Short problem> In the data below, change every "Image resolution" to "Display resolution" and leave the rest of the text as it is.

Supplied information>
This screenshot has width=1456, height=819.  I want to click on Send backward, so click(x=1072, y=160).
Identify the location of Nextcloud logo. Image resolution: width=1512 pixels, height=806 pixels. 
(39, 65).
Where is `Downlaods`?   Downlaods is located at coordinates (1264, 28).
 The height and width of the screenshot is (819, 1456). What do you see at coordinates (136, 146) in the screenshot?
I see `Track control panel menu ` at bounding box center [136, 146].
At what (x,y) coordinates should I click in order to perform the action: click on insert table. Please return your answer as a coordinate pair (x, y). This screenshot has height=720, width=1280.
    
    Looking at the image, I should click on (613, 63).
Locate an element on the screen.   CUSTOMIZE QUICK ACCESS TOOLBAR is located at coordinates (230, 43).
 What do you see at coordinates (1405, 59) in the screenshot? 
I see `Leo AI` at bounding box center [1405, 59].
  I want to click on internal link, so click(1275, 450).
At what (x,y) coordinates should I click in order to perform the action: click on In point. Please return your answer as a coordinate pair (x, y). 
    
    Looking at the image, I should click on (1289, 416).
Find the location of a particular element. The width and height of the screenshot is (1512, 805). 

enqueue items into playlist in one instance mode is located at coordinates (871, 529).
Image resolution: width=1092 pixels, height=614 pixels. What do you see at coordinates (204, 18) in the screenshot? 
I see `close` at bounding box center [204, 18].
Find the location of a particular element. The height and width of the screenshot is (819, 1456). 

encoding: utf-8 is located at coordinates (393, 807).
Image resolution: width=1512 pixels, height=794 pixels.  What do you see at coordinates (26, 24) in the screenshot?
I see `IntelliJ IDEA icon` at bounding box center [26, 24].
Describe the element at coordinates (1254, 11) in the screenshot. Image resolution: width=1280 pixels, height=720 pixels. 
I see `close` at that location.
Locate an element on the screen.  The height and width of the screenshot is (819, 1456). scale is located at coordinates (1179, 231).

Expected output>
This screenshot has width=1456, height=819.  I want to click on Send backward, so click(x=1072, y=160).
Identify the location of Nextcloud logo. Display resolution: width=1512 pixels, height=806 pixels. 
(39, 65).
Where is `Downlaods`?   Downlaods is located at coordinates (1264, 28).
 The height and width of the screenshot is (819, 1456). What do you see at coordinates (136, 146) in the screenshot?
I see `Track control panel menu ` at bounding box center [136, 146].
At what (x,y) coordinates should I click in order to perform the action: click on insert table. Please return your answer as a coordinate pair (x, y). This screenshot has height=720, width=1280.
    
    Looking at the image, I should click on (613, 63).
Locate an element on the screen.   CUSTOMIZE QUICK ACCESS TOOLBAR is located at coordinates (230, 43).
 What do you see at coordinates (1405, 59) in the screenshot? 
I see `Leo AI` at bounding box center [1405, 59].
  I want to click on internal link, so click(1275, 450).
At what (x,y) coordinates should I click in order to perform the action: click on In point. Please return your answer as a coordinate pair (x, y). 
    
    Looking at the image, I should click on (1289, 416).
Find the location of a particular element. The width and height of the screenshot is (1512, 805). 

enqueue items into playlist in one instance mode is located at coordinates (871, 529).
Display resolution: width=1092 pixels, height=614 pixels. What do you see at coordinates (204, 18) in the screenshot? 
I see `close` at bounding box center [204, 18].
Find the location of a particular element. The height and width of the screenshot is (819, 1456). 

encoding: utf-8 is located at coordinates (393, 807).
Display resolution: width=1512 pixels, height=794 pixels.  What do you see at coordinates (26, 24) in the screenshot?
I see `IntelliJ IDEA icon` at bounding box center [26, 24].
Describe the element at coordinates (1254, 11) in the screenshot. Display resolution: width=1280 pixels, height=720 pixels. 
I see `close` at that location.
Locate an element on the screen.  The height and width of the screenshot is (819, 1456). scale is located at coordinates (1179, 231).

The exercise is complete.